Records drawn from a dataset
──────────────────────────────

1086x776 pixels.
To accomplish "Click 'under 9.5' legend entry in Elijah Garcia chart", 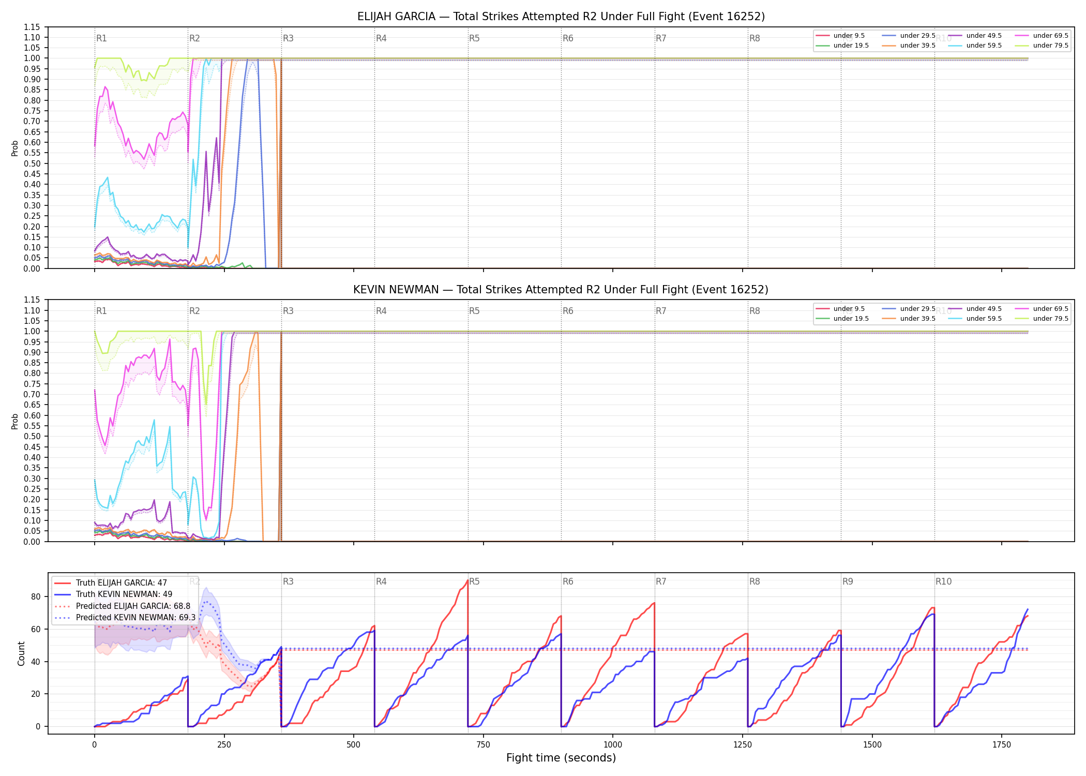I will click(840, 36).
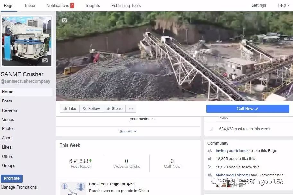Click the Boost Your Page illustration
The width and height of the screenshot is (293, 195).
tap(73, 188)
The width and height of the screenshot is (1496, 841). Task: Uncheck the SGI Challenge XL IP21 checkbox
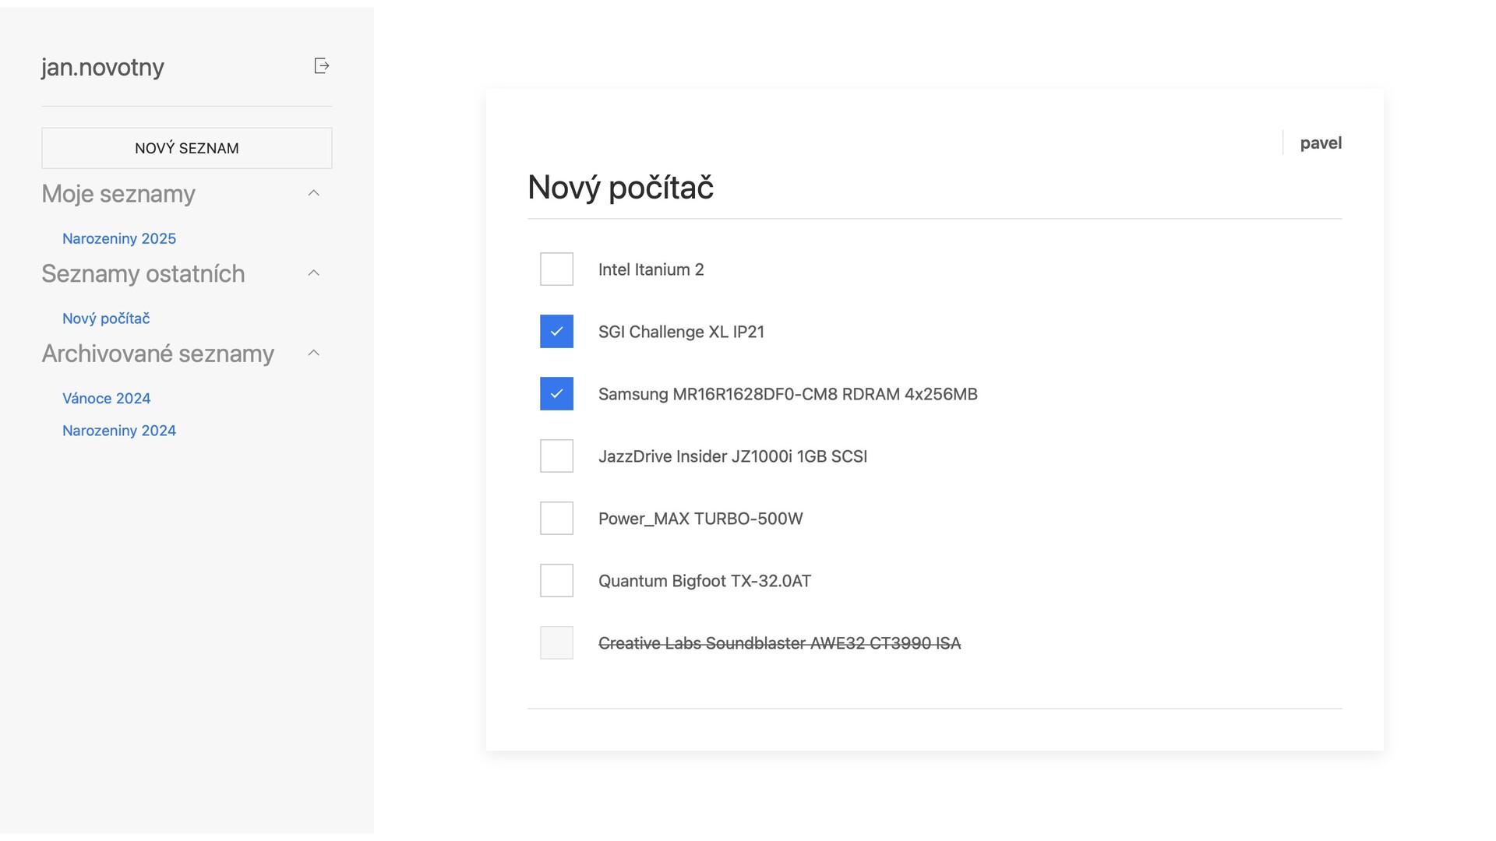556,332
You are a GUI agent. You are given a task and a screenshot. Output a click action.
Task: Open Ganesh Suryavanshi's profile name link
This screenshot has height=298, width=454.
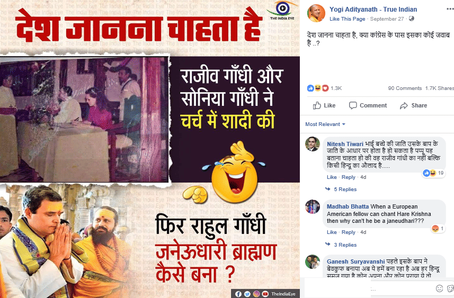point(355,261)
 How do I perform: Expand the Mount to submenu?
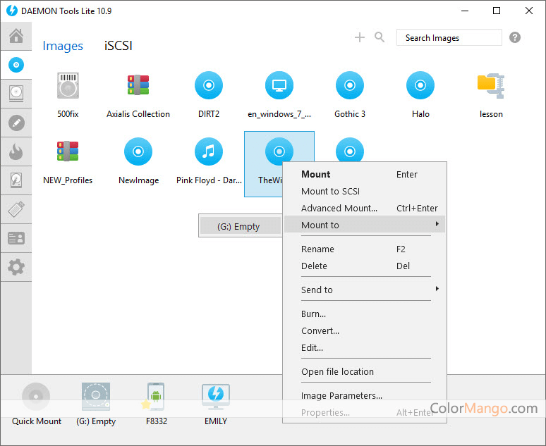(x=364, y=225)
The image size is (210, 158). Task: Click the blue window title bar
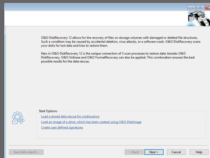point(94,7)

──────────────────────────────

Print once more, exactly, the lines from the one with "This screenshot has height=298, width=454." through the last line of the data, both ends included, without any pictures.

■ **Answer to this exercise**:
This screenshot has height=298, width=454.
point(355,261)
 How do I perform: Expand the Mount to submenu?
(x=364, y=225)
The image size is (210, 158). Task: Click the blue window title bar
point(94,7)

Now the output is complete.